* **Podany fragment**
>>>>>
Operacion Puerto: Valverde znów podejrzany

Alejandro Valverde został wezwany przed oblicze Włoskiego Komitetu Olimpijskiego (CONI). Będzie tłumaczył się z tego, że próbki jego krwi pobrane podczas ostatniej edycji Tour de France zgadzają się z tymi zatrzymanymi u dr Eufamiano Fuentesa w 2006 roku.

W tym artykule dowiesz się o:

CONI porównał dna z krwi zawodnika pobranej 21 lipca (notabene we Włoszech, w Prato Nevoso) podczas Tour de France z próbkami zatrzymanymi w ramach Operacion Puerto. Włoska strona jest przekonana, że próbki oznaczone kodem "Valv-Piti" należą do Alejandro Valverde.

W maju 2006 roku policja hiszpańska zarekwirowała w biurze dra Fuentesa próbki krwi jego pacjentów. To zapoczątkowało największą w historii sportu aferę z dopingiem krwi.
<<<<<
* **Twoje zadanie**
Wyodrębnij w całości powyższy fragment o Valverde i aferze Operacion Puerto, nie zmieniając w nim ani słowa.

* **Dane do przeglądu**
>>>>>
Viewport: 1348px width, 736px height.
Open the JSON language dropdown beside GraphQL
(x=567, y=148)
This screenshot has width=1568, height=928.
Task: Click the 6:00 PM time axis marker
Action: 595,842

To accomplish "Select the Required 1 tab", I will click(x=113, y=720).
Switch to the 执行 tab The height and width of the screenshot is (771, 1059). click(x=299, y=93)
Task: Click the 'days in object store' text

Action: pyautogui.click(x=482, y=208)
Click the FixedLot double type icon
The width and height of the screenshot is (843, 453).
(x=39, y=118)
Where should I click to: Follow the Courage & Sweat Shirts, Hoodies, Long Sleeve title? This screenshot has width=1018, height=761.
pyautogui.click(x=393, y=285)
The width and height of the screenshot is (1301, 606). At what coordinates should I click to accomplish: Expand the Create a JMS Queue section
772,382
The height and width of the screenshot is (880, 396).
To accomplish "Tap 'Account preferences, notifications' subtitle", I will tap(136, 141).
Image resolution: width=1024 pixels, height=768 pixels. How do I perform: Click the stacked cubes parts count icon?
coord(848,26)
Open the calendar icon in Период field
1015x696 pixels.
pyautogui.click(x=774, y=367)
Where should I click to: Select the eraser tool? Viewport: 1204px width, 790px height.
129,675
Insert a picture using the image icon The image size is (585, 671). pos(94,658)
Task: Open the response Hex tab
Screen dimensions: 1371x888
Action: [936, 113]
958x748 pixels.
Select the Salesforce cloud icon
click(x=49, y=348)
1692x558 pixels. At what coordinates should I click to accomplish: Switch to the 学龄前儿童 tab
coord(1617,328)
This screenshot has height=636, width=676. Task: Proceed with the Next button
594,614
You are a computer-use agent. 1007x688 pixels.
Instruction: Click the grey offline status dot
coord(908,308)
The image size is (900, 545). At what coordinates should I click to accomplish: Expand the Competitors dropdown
<<<<<
* **Gotowe ćwiczenie**
Operacion Puerto: Valverde znów podejrzany

Alejandro Valverde został wezwany przed oblicze Włoskiego Komitetu Olimpijskiego (CONI). Będzie tłumaczył się z tego, że próbki jego krwi pobrane podczas ostatniej edycji Tour de France zgadzają się z tymi zatrzymanymi u dr Eufamiano Fuentesa w 2006 roku.

W tym artykule dowiesz się o:

CONI porównał dna z krwi zawodnika pobranej 21 lipca (notabene we Włoszech, w Prato Nevoso) podczas Tour de France z próbkami zatrzymanymi w ramach Operacion Puerto. Włoska strona jest przekonana, że próbki oznaczone kodem "Valv-Piti" należą do Alejandro Valverde.

W maju 2006 roku policja hiszpańska zarekwirowała w biurze dra Fuentesa próbki krwi jego pacjentów. To zapoczątkowało największą w historii sportu aferę z dopingiem krwi.